If anyone at the Hamilton had any reservations about how much petrol the legendary Wanda Jackson had left in the tank, those fears quickly went out the window with the first bluesy notes of her opening song, “Riot in Cell Block No. 9.” The diminutive 75-year-old “queen of rockabilly” with the honey-and-whisky-tinged growl sang about “serving time for armed robbery,” and it was easy to believe that’s exactly where she was during the titular jail fight. The rocking tune kicked off an raucous set of music that started great and somehow kept getting better.

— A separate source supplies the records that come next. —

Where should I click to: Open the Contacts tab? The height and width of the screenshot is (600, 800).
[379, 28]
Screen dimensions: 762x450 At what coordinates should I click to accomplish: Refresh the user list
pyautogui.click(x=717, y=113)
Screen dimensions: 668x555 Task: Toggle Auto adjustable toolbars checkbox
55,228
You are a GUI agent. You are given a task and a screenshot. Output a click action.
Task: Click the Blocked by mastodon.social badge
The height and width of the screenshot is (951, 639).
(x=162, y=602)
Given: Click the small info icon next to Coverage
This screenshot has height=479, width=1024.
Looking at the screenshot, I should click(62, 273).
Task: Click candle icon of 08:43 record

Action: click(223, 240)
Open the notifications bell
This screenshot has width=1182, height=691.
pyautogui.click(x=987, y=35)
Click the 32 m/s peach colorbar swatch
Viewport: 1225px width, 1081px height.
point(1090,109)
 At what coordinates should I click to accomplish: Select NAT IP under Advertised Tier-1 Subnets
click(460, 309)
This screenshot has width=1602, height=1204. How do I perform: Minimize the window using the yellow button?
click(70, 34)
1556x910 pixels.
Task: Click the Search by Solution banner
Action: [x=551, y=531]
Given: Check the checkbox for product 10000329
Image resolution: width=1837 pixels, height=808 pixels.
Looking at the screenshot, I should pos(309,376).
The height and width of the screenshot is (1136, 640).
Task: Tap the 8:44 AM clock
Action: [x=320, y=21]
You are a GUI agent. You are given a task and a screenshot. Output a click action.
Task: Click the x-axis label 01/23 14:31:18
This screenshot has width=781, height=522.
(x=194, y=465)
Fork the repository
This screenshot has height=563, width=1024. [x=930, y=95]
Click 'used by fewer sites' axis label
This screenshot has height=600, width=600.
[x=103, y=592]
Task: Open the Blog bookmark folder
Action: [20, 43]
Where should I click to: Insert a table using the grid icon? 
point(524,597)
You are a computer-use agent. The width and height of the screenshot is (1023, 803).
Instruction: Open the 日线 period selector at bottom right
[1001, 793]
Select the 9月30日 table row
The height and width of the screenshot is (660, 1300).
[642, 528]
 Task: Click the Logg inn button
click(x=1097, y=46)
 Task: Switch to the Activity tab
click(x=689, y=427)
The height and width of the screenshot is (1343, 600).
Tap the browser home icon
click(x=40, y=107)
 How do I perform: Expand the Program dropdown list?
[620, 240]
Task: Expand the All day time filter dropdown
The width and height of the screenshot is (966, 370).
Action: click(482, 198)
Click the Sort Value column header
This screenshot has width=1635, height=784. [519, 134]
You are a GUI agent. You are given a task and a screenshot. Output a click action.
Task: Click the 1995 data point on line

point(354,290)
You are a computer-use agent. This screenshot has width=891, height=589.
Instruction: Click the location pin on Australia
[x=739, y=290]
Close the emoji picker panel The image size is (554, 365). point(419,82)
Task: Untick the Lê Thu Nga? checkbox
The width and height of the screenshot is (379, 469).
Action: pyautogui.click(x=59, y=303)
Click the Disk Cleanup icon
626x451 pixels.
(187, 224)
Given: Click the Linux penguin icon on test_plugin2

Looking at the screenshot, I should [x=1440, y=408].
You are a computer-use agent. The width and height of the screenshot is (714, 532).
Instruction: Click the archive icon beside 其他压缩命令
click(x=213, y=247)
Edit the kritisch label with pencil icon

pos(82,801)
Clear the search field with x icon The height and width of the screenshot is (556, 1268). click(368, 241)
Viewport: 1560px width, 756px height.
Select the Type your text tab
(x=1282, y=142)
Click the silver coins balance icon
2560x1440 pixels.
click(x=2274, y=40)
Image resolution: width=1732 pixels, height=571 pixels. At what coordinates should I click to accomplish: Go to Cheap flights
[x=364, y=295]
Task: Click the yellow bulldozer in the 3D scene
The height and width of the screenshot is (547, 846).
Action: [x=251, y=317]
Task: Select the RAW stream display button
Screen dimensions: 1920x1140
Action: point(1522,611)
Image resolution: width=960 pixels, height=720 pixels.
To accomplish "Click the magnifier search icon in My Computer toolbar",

She kept it rolling with “Rock Your Baby,” a hit from 1958, which Jackson told the enthusiastic crowd would be the start of a “musical journey through 58 years” of her career. The journey continued with 1956’s “I Gotta Know,” her second hit (after 1954’s “You Can’t Have My Love”) which reached #15 on the country charts. Her backing band, The In-Laws (more on them in a bit) performed the alternately rockabilly/honkytonk song brilliantly, as Jackson snapped her fingers through the frequent tempo changes. Jackson shrugged off the “rockabilly” label, however, noting that “they called it rockabilly - we just called it rock and roll.”
Proof of how far-reaching Jackson’s fanbase is was evident in her fourth song, the 1961 hit “Funnel of Love.” Jackson re-recorded the song in 2003 when she was joined by The Cramps, and the tune has been covered by the Meat Puppets, The Fall, and Mike Ness of Social Distortion. Jackson, however, proved that no one does it better than her.